**ITEMS**:
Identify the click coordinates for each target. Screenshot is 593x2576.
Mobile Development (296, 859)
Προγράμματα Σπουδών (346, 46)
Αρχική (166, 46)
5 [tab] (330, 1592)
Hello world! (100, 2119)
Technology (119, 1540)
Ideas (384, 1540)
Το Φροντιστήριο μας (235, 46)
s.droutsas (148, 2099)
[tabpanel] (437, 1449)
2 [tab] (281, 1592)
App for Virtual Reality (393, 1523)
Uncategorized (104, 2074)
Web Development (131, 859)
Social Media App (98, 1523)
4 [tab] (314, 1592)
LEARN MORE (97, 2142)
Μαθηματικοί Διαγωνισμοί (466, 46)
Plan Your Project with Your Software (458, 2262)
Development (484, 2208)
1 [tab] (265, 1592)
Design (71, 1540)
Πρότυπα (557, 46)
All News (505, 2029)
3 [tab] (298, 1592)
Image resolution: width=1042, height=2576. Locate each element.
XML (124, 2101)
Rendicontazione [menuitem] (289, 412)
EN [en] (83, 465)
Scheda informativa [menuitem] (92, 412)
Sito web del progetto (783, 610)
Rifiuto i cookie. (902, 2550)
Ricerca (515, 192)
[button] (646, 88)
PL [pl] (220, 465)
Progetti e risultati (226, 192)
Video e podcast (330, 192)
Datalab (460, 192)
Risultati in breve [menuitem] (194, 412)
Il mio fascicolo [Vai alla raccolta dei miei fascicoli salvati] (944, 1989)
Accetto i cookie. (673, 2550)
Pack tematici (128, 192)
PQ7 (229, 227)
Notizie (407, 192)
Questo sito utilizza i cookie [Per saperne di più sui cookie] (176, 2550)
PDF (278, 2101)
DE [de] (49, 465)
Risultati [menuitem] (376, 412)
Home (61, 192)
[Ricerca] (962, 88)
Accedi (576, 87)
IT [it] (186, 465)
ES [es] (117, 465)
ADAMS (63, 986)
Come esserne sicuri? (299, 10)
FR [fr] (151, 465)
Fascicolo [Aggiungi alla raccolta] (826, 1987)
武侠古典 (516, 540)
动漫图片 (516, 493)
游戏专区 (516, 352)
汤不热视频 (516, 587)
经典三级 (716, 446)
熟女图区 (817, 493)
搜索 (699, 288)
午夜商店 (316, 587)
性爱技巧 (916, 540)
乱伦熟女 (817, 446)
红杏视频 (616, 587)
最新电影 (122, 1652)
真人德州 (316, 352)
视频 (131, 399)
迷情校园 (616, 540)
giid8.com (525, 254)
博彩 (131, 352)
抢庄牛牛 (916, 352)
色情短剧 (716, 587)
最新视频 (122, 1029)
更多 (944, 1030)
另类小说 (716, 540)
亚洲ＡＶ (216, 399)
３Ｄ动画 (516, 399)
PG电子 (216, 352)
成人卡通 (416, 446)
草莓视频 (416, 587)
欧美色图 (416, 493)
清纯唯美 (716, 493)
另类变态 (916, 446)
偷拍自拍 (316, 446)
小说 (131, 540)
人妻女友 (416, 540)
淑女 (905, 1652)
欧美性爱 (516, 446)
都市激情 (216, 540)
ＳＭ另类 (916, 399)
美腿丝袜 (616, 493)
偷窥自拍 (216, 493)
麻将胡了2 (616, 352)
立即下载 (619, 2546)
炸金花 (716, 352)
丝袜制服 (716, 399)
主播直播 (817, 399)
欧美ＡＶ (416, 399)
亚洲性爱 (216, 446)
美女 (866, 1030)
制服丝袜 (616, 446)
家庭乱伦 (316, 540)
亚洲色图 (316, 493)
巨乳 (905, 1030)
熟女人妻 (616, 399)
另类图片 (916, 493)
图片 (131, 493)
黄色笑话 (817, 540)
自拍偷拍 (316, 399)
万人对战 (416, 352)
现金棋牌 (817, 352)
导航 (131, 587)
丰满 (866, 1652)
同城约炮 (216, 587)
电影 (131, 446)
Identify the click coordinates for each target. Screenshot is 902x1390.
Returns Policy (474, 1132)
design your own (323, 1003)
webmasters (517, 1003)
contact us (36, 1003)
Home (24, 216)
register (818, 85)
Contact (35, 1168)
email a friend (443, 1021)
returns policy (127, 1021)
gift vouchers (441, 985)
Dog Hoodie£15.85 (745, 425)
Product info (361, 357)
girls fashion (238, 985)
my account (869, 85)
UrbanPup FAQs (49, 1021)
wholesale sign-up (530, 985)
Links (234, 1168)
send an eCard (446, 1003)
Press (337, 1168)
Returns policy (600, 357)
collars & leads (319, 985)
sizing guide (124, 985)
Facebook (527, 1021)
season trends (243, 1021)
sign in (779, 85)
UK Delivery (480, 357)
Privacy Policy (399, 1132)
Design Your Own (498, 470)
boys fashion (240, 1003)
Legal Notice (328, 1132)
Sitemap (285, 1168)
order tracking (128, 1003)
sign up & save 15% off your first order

**YOUR OBJECTIVE**: Rewrite the records above, replacing every "menuitem" with "menu entry" and leaving everything else unchanged.

**SOLVED PROBLEM**:
Identify the click coordinates for each target. Screenshot is 593x2576.
Mobile Development (296, 859)
Προγράμματα Σπουδών (346, 46)
Αρχική (166, 46)
5 [tab] (330, 1592)
Hello world! (100, 2119)
Technology (119, 1540)
Ideas (384, 1540)
Το Φροντιστήριο μας (235, 46)
s.droutsas (148, 2099)
[tabpanel] (437, 1449)
2 [tab] (281, 1592)
App for Virtual Reality (393, 1523)
Uncategorized (104, 2074)
Web Development (131, 859)
Social Media App (98, 1523)
4 [tab] (314, 1592)
LEARN MORE (97, 2142)
Μαθηματικοί Διαγωνισμοί (466, 46)
Plan Your Project with Your Software (458, 2262)
Development (484, 2208)
1 [tab] (265, 1592)
Design (71, 1540)
Πρότυπα (557, 46)
All News (505, 2029)
3 [tab] (298, 1592)
Image resolution: width=1042, height=2576. Locate each element.
XML (124, 2101)
Rendicontazione [menu entry] (289, 412)
EN [en] (83, 465)
Scheda informativa [menu entry] (92, 412)
Sito web del progetto (783, 610)
Rifiuto i cookie. (902, 2550)
Ricerca (515, 192)
[button] (646, 88)
PL [pl] (220, 465)
Progetti e risultati (226, 192)
Video e podcast (330, 192)
Datalab (460, 192)
Risultati in breve [menu entry] (194, 412)
Il mio fascicolo [Vai alla raccolta dei miei fascicoli salvati] (944, 1989)
Accetto i cookie. (673, 2550)
Pack tematici (128, 192)
PQ7 (229, 227)
Notizie (407, 192)
Questo sito utilizza i cookie [Per saperne di più sui cookie] (176, 2550)
PDF (278, 2101)
DE [de] (49, 465)
Risultati [menu entry] (376, 412)
Home (61, 192)
[Ricerca] (962, 88)
Accedi (576, 87)
IT [it] (186, 465)
ES [es] (117, 465)
ADAMS (63, 986)
Come esserne sicuri? (299, 10)
FR [fr] (151, 465)
Fascicolo [Aggiungi alla raccolta] (826, 1987)
武侠古典 (516, 540)
动漫图片 (516, 493)
游戏专区 (516, 352)
汤不热视频 (516, 587)
经典三级 (716, 446)
熟女图区 (817, 493)
搜索 (699, 288)
午夜商店 (316, 587)
性爱技巧 (916, 540)
乱伦熟女 (817, 446)
红杏视频 (616, 587)
最新电影 (122, 1652)
真人德州 (316, 352)
视频 (131, 399)
迷情校园 (616, 540)
giid8.com (525, 254)
博彩 (131, 352)
抢庄牛牛 (916, 352)
色情短剧 (716, 587)
最新视频 (122, 1029)
更多 (944, 1030)
另类小说 (716, 540)
亚洲ＡＶ (216, 399)
３Ｄ动画 (516, 399)
PG电子 (216, 352)
成人卡通 (416, 446)
草莓视频 (416, 587)
欧美色图 (416, 493)
清纯唯美 (716, 493)
另类变态 (916, 446)
偷拍自拍 (316, 446)
小说 (131, 540)
人妻女友 (416, 540)
淑女 (905, 1652)
欧美性爱 (516, 446)
都市激情 (216, 540)
ＳＭ另类 (916, 399)
美腿丝袜 (616, 493)
偷窥自拍 (216, 493)
麻将胡了2 (616, 352)
立即下载 (619, 2546)
炸金花 (716, 352)
丝袜制服 (716, 399)
主播直播 (817, 399)
欧美ＡＶ (416, 399)
亚洲性爱 (216, 446)
美女 (866, 1030)
制服丝袜 (616, 446)
家庭乱伦 (316, 540)
亚洲色图 (316, 493)
巨乳 (905, 1030)
熟女人妻 (616, 399)
另类图片 (916, 493)
图片 (131, 493)
黄色笑话 (817, 540)
自拍偷拍 (316, 399)
万人对战 (416, 352)
现金棋牌 (817, 352)
导航 (131, 587)
丰满 (866, 1652)
同城约炮 (216, 587)
电影 (131, 446)
Identify the click coordinates for each target. Screenshot is 902x1390.
Returns Policy (474, 1132)
design your own (323, 1003)
webmasters (517, 1003)
contact us (36, 1003)
Home (24, 216)
register (818, 85)
Contact (35, 1168)
email a friend (443, 1021)
returns policy (127, 1021)
gift vouchers (441, 985)
Dog Hoodie£15.85 (745, 425)
Product info (361, 357)
girls fashion (238, 985)
my account (869, 85)
UrbanPup FAQs (49, 1021)
wholesale sign-up (530, 985)
Links (234, 1168)
send an eCard (446, 1003)
Press (337, 1168)
Returns policy (600, 357)
collars & leads (319, 985)
sizing guide (124, 985)
Facebook (527, 1021)
season trends (243, 1021)
sign in (779, 85)
UK Delivery (480, 357)
Privacy Policy (399, 1132)
Design Your Own (498, 470)
boys fashion (240, 1003)
Legal Notice (328, 1132)
Sitemap (285, 1168)
order tracking (128, 1003)
sign up & save 15% off your first order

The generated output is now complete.